**任务说明:**
逐字照抄二维RMQ题解中从"#include <cstdio>"到"(int n, int m)"的内容，首尾两处都包括在内。

**文档摘录:**
Hdu 2888 Check Corners (二维RMQ (ST))

题目链接：

　　Hdu 2888 Check Corners

题目描述：

　　给出一个n*m的矩阵，问以(r1,c1)为左上角，(r2,c2)为右下角的子矩阵中最大的元素值是否为子矩阵的顶点？

解题思路：

　　二维区间最值查询，可以用二维的ST算法，dp[x][y][i][j]表示x轴上[x,x+(1<<i)-1]与y轴上[y-(1<<j)+1,y]组成的子矩阵中的最值。预处理的时候处理出来子矩阵的最值，查询的时候对于x,y轴上的查询区间[m, n],都要找到一个k,k满足 n-m+1 < 2^^(k+1)，假设x轴上为k1，y轴上为k2，然后把x轴上[r1,r2]分为[r1, r1+(1<<k1)-1]与[r2-(1<<k1)+1, r2],y轴类似。根据对x，y轴的划分把查询子矩阵分成4部分，然后选取4部分中的最值即可。

 

#include <cstdio>
#include <cstring>
#include <iostream>
#include <algorithm>
using namespace std;

const int maxn = 305;
int dmax[maxn][maxn][9][9];
int arr[maxn][maxn], LOG[maxn];

void init_RMQ (int n, int m)
{
    LOG[0] = -1;
    for (int i=1; i<maxn; i++)
        LOG[i] = i&(i-1)?LOG[i-1]:LOG[i-1]+1;

    for (int i=1; i<=n; i++)
        for (int j=1; j<=m; j++)
            dmax[i][j][0][0] = arr[i][j];

    for (int i=0; i<=LOG[n]; i++)
        for (int j=0; j<=LOG[m]; j++)
        {
            if (i==0 && j==0)   continue;
            
            for (int row=1; row+(1<<i)-1<=n; row++)
                for (int col=1; col+(1<<j)-1<=m; col++)
                    if (i == 0)

**原始材料:**
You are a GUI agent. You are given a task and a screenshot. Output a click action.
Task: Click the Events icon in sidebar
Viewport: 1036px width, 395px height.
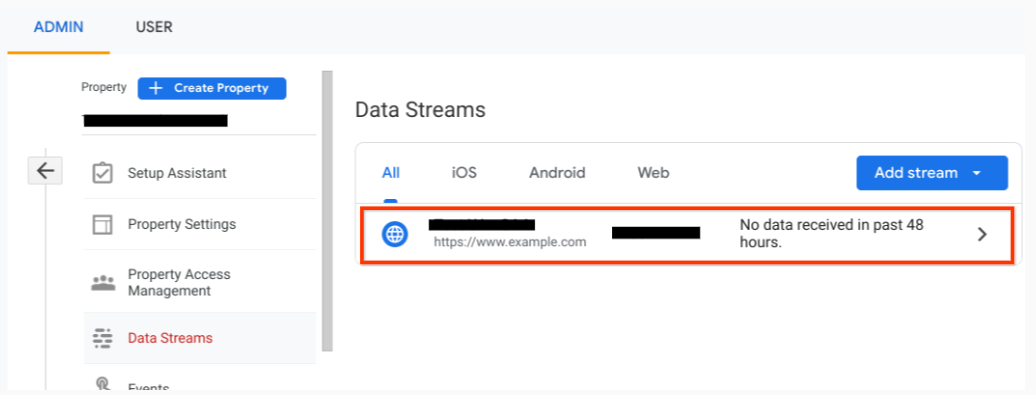[102, 385]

**任务答案:**
#include <cstdio>
#include <cstring>
#include <iostream>
#include <algorithm>
using namespace std;

const int maxn = 305;
int dmax[maxn][maxn][9][9];
int arr[maxn][maxn], LOG[maxn];

void init_RMQ (int n, int m)